During the First World War she was superintendent of a maternity centre and mothers’ school in Bedminster, Bristol. She gave talks at Co-operative meetings, Patriotic Societies and Bristol Women’s Liberal Society meetings on health, infant welfare and the need for women police and magistrates. In 1915 she interviewed nurses from the west of England and Wales for the Scottish Women’s Hospital Unit, and organised the seeing off of nurses, transports and supplies. She was also chair of a committee formed to set up a hostel in Bristol for women workers.

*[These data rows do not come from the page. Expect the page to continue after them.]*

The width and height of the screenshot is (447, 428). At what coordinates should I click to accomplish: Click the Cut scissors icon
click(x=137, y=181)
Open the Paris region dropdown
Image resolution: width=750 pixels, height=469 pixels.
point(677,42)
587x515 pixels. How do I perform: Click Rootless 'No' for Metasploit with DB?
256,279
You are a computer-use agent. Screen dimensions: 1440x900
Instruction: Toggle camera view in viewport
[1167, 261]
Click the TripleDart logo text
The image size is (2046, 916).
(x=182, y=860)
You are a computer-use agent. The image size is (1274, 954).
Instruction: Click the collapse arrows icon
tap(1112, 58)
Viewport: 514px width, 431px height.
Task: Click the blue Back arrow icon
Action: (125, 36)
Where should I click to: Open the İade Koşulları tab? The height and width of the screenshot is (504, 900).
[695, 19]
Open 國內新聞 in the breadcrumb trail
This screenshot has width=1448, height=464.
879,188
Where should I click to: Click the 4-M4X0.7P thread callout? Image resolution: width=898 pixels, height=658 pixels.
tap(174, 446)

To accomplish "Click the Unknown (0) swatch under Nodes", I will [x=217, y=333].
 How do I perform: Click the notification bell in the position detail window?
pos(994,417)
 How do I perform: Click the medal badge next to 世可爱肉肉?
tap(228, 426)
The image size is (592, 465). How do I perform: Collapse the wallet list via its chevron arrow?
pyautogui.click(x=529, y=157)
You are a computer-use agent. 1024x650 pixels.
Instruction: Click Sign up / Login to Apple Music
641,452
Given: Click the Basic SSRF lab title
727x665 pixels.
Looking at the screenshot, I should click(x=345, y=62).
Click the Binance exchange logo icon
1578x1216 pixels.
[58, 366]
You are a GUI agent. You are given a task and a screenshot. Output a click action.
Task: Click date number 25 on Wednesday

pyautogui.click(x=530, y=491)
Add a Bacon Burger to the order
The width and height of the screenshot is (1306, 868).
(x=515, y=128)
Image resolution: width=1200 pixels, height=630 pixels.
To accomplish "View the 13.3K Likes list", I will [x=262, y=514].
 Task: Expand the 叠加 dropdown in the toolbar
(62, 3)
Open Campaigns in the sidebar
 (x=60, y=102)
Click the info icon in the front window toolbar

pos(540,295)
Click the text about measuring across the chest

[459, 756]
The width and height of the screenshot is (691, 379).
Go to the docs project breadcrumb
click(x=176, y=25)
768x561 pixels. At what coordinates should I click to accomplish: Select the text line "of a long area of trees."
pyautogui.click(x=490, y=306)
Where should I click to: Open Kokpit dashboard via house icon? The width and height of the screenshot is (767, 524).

In 1918 the Bristol NUWSS recognised her contribution to women’s suffrage by presenting her with an attaché case and an antique limerick lace scarf and collar. Perhaps this is the train of limerick lace she lent to her daughter, Mary, when she married Robert George Randall of Guernsey in 1929. When the NUWSS changed its name to the National Union of Societies for Equal Citizenship in 1919 Mabel Cross was appointed secretary of the Bristol branch. She was president of the Bristol Women’s Liberal Association in 1921, and a founder member of the Bristol Venture Club: the Venture Club went on to become the Soroptimists.

William Cross died in 1936. After his death, Mabel went to live in Guernsey. She died there in 1940.